Can you rewrite the stretch from "I remember the day the US" through "America once offered." of the column about Brittney Griner, changing "YouTube" to "Facebook"?

━━━ Page extract

By Roger Grossman
News Now Warsaw
I grew up in a patriotic America and I am unashamedly patriotic.
My formative years were the 70s and 80s. The US was in the depths of the “Cold War” standoff with the Soviet Union when we wondered if the nuclear war drills we practiced would ever not be drills.
I remember the day the US Embassy in Iran was invaded, hostages were taken and held captive for over a year.
I remember the day they were released — Jan. 20, 1981 … my birthday. When the national anthem plays before a game on TV or radio, I stop until the last note fades out.
My video feed on YouTube is filled with soldiers who return home to surprise their loved ones, and ceremonies for those whose return is somber.
While the romantic view of The Great Experiment called the United States of America seems to have died, there are still glimpses of light that pop up to remind us of the hope that America once offered.
Brittney Griner is a basketball player in the WNBA. She played her college ball at Baylor University and she is an outstanding player.
Griner was part of the protest movement centered around the anthem a few years back. Many took a knee during the anthem. I don’t have to tell you about that time. You remember it. You know it well.
But she took it beyond just not standing in respect for the flag during the national anthem before a game.
She made the statement that she didn’t want to be in the same room where “The Star-Spangled Banner” was played.
Feelings were strong during that time, and the anger and frustration on both sides ran very deep. Griner was mad at America. Her vision of what this country was supposed to be wasn’t what she was experiencing.
And whether or not you think that her view was spot on or totally off base and unfair, it doesn’t matter. It’s what she felt.
On February 17, 2022, Griner was traveling from the US to Russia, where she plays in a women’s basketball league during the WNBA’s offseason.
When her plane landed, security agents and their K-9 units checked her luggage and found vaping cartridges with cannabis oil inside one of her bags. She was detained and then officially arrested on charges of smuggling marijuana—which is banned in Russia.
It took two weeks for word of her arrest to become public knowledge.

━━━━━━
━━━ Recorded data

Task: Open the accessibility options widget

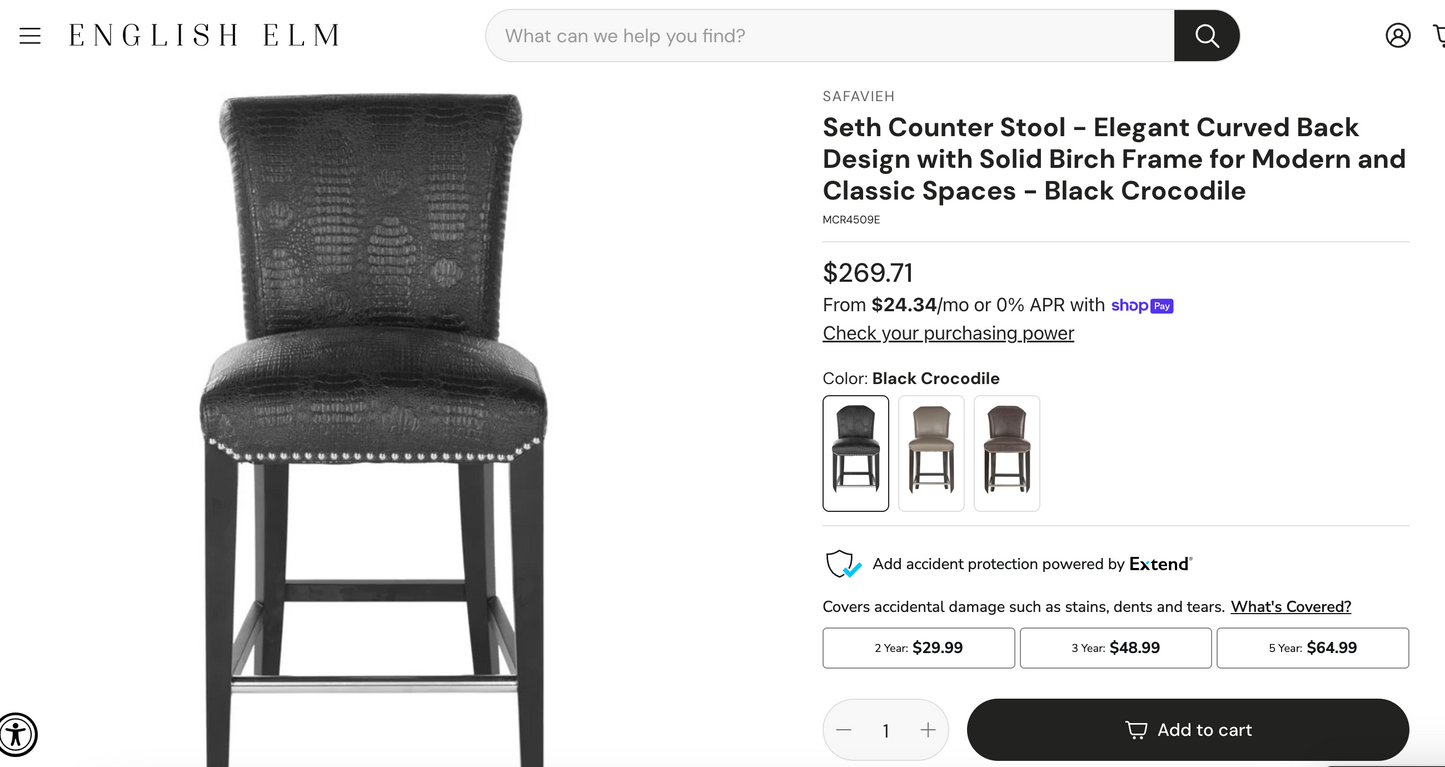Action: click(x=17, y=734)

━━━━━━

> _Exercise output_
I remember the day the US Embassy in Iran was invaded, hostages were taken and held captive for over a year.
I remember the day they were released — Jan. 20, 1981 … my birthday. When the national anthem plays before a game on TV or radio, I stop until the last note fades out.
My video feed on Facebook is filled with soldiers who return home to surprise their loved ones, and ceremonies for those whose return is somber.
While the romantic view of The Great Experiment called the United States of America seems to have died, there are still glimpses of light that pop up to remind us of the hope that America once offered.